Repeat precisely the span of lines below that opens with the line containing "Open the 投資ガイド" and closes with the line containing "At what coordinates", both included.

Stored items
* * *

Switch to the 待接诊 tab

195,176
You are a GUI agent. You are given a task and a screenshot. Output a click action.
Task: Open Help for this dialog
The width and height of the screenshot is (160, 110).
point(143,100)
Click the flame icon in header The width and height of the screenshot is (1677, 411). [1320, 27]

* * *

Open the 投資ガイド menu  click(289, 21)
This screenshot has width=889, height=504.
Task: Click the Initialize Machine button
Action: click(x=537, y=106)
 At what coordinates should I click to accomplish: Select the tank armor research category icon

* * *

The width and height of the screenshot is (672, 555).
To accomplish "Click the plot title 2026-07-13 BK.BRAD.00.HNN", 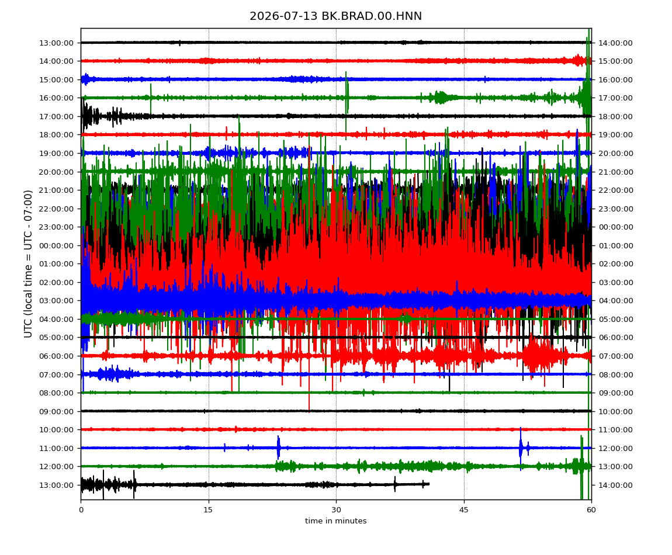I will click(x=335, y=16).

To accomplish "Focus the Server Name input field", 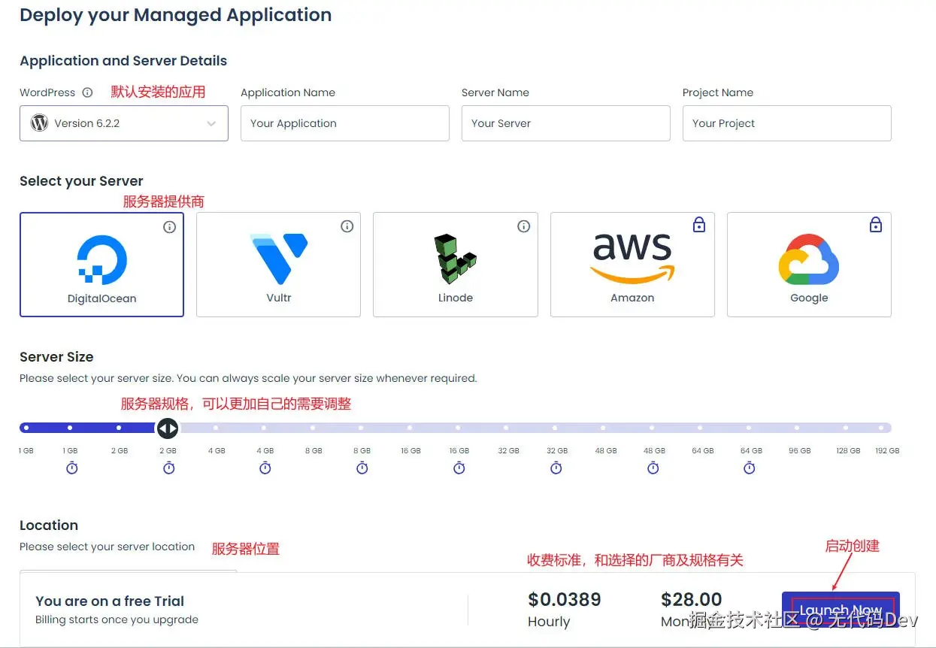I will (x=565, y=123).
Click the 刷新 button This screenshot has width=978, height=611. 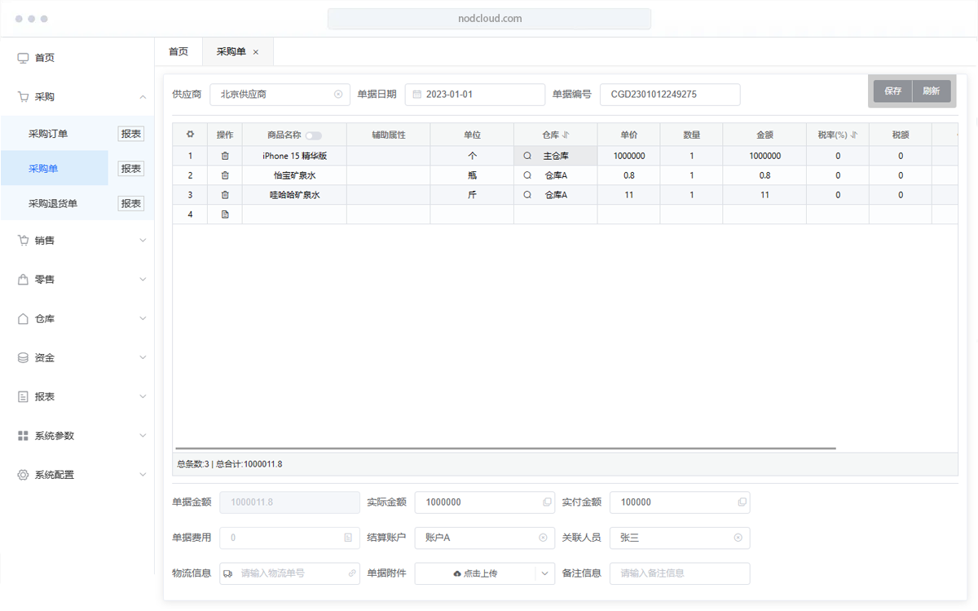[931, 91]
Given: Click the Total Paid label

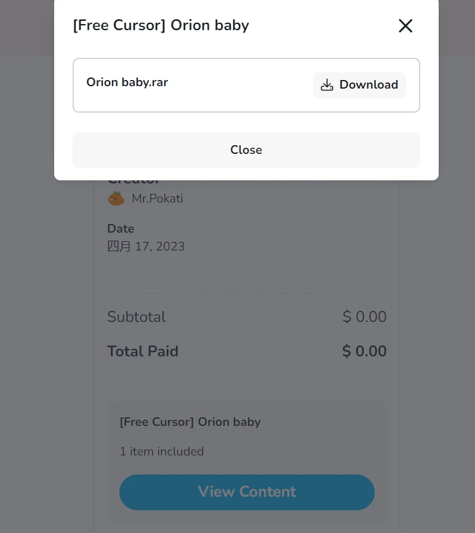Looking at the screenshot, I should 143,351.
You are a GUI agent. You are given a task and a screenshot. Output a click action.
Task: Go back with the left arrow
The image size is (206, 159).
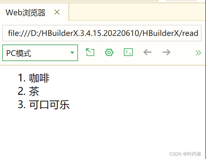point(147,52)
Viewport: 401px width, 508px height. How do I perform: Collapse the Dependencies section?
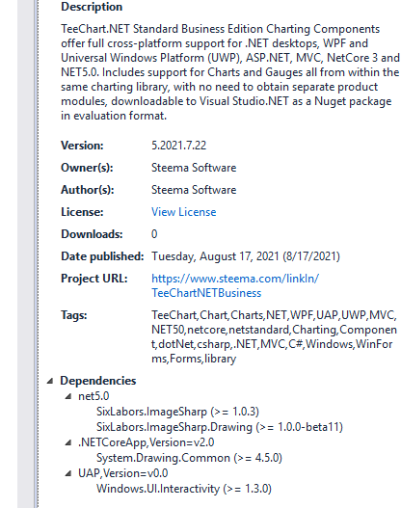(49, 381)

* * *

▶ FINISHED TASK:
Open the 投資ガイド menu  click(289, 21)
This screenshot has width=889, height=504.
Task: Click the Initialize Machine button
Action: click(x=537, y=106)
 At what coordinates should I click to accomplish: Select the tank armor research category icon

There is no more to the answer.